### Provided entries:
*** Block opens ***

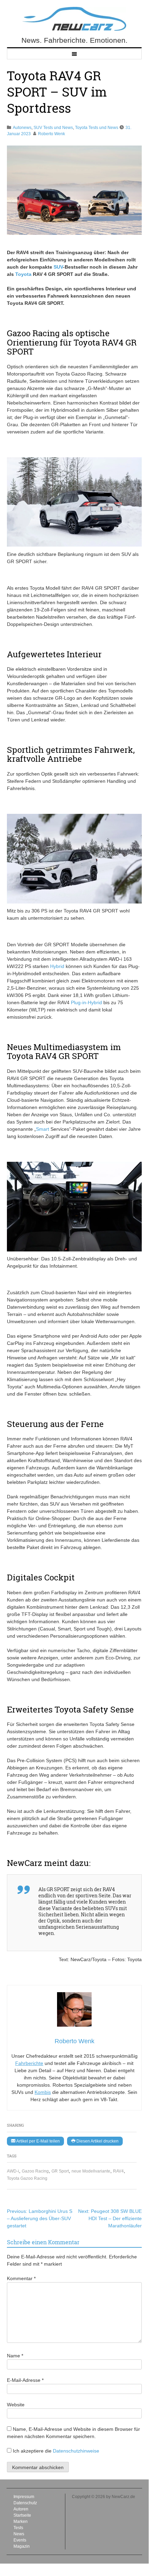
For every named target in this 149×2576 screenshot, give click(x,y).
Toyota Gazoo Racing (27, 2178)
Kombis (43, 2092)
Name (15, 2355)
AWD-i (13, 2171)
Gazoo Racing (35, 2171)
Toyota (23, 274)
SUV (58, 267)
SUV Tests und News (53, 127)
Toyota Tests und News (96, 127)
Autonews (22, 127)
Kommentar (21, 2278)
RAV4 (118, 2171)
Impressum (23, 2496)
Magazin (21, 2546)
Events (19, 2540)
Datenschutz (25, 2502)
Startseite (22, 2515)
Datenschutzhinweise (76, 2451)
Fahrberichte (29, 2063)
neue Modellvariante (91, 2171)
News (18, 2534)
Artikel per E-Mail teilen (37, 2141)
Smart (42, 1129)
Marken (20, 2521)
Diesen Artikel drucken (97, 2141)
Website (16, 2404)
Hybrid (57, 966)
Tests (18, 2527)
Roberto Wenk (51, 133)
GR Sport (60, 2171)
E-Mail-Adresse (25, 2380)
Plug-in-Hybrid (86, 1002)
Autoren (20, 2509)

*** Block closes ***

### Exercise:
Your answer should consist of copies of the lines above that include the string "Mail".

### Solution for this task:
Artikel per E-Mail teilen (37, 2141)
E-Mail-Adresse (25, 2380)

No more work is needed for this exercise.